When Hurricane Michael slammed into the Florida Panhandle, Tyndall Air Force Base took a direct hit. Initial reports feared a worst-case scenario, but top Air Force officials now say those fears may have been overhyped.
After the storm, Air Force officials appeared confident that Michael would not adversely impact the nation’s security. “Our ability to do the nation’s business has not been significantly affected by this storm,” Air Force Chief of Staff General David Goldfein said during a press conference Sunday outside Tyndall AFB in Florida.
Goldfein’s reassurances were not previously guaranteed. “The flight line is devastated. Every building has severe damage. Many buildings are a complete loss,” the base previously posted on Facebook, according to ABC News. (RELATED: Thousands Feared Missing After Hurricane Michael Battered Multiple States, Death Toll Rises)
Beyond the base’s buildings, the most valuable hardware at Tyndall were the F-22 Raptor stealth fighters. The F-22 is the Air Force’s fifth generation fighter that made its combat debut bombing Islamic State targets in Syria in September 2014, according to USA Today.

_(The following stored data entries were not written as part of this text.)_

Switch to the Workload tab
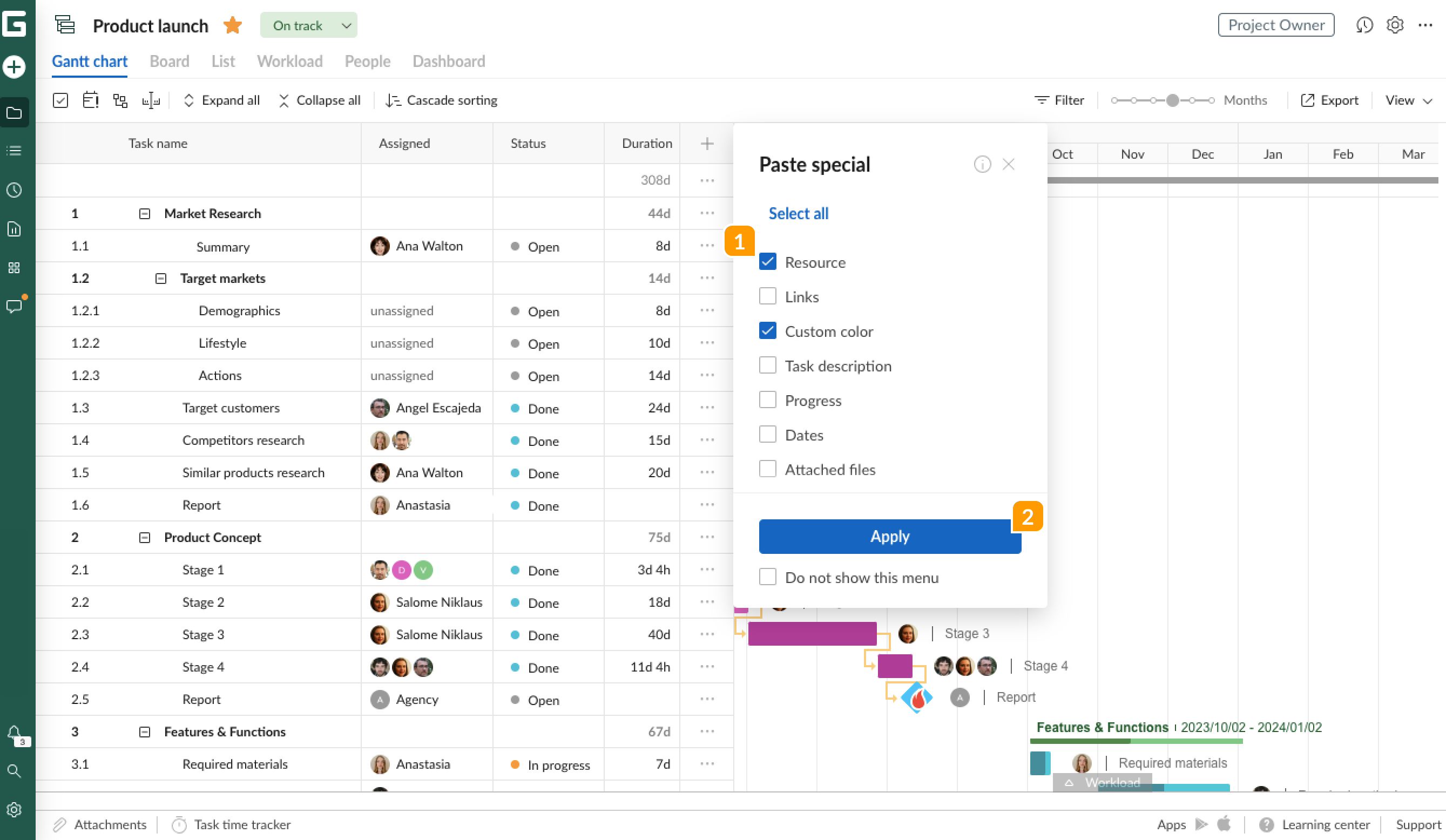The image size is (1446, 840). [x=290, y=61]
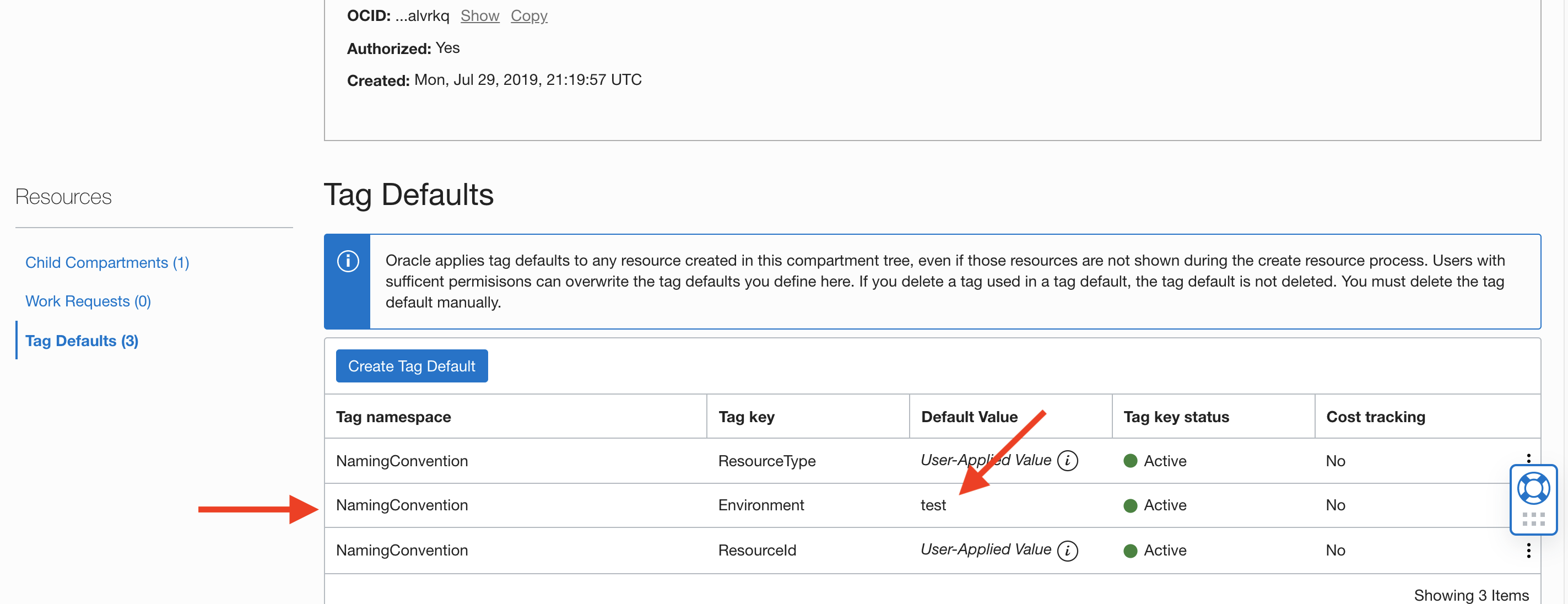Click green Active status dot for Environment
Viewport: 1568px width, 604px height.
[1130, 505]
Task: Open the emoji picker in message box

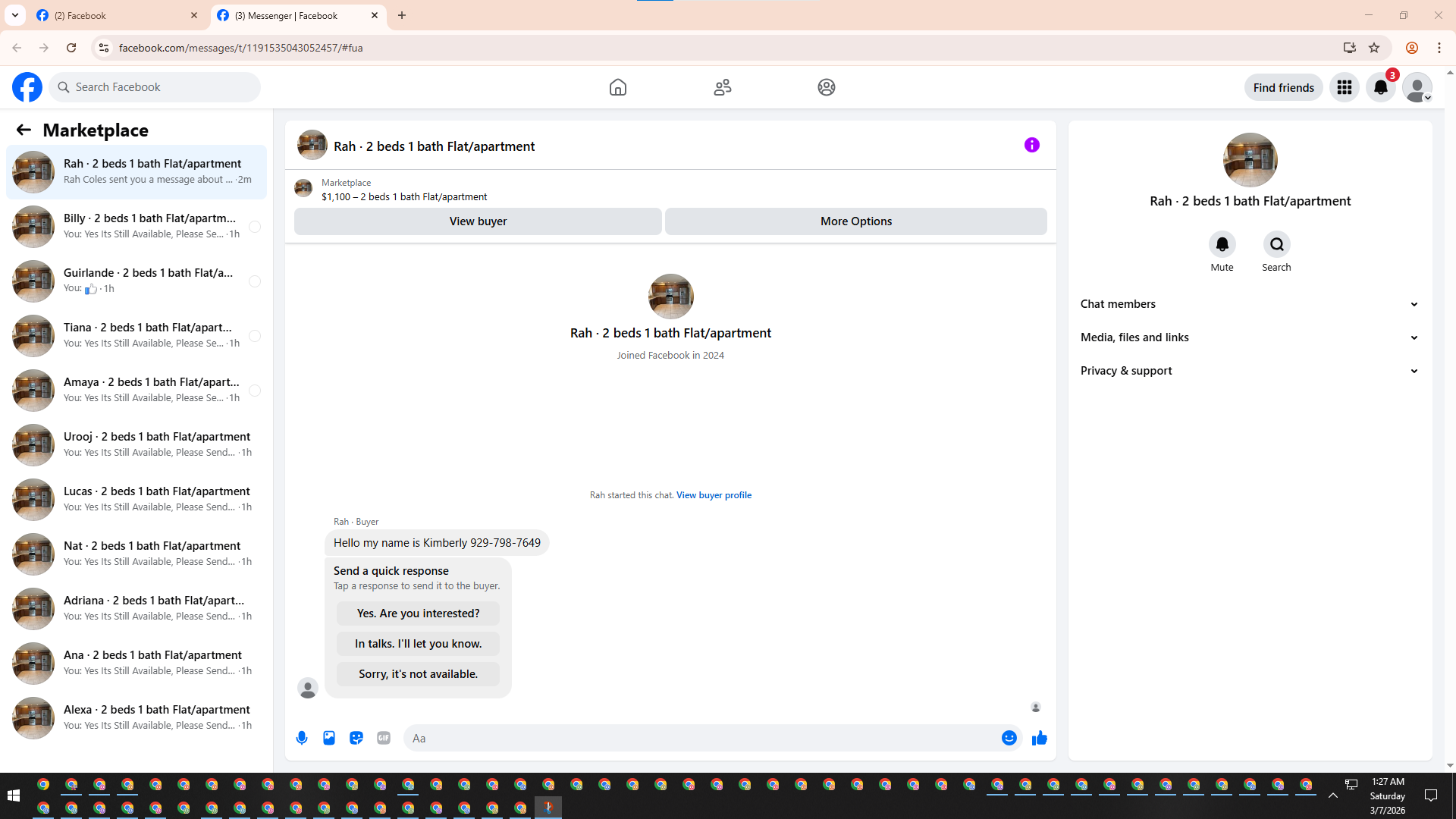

The U.S. possesses 187 of the $143 million jets, a price tag that raises to $350 million when research and development is included, according to the Washington Examiner. Fifty-five F-22s were stationed at Tyndall including the 24 combat equipped jets of the 95th Fighter Squadron and the 31 training jets of the 325th Fighter Wing’s 43rd Fighter Squadron.
The Air Force was able to evacuate 33 F-22s to Wright-Pataterson Air Force Base in Ohio before the storm hit on Oct. 10, according to The New York Times, but 22 were left behind because they were not deemed to be flight-worthy for either safety or maintenance reasons. Of the 22 irreplaceable jets left behind, reports indicate that up to 17 may be damaged or destroyed, or 9 percent of the total F-22 fleet.
Joining Goldfein Sunday was Air Force Secretary Heather Wilson who, after touring the base’s hangars, stated that, “Visually, they were all intact and looked much better than expected considering the surrounding damage to some structures,” but added that a detailed assessment would have to be carried out before they could take to the skies again.
“However, damage was less than we feared and preliminary indications are promising,” she said.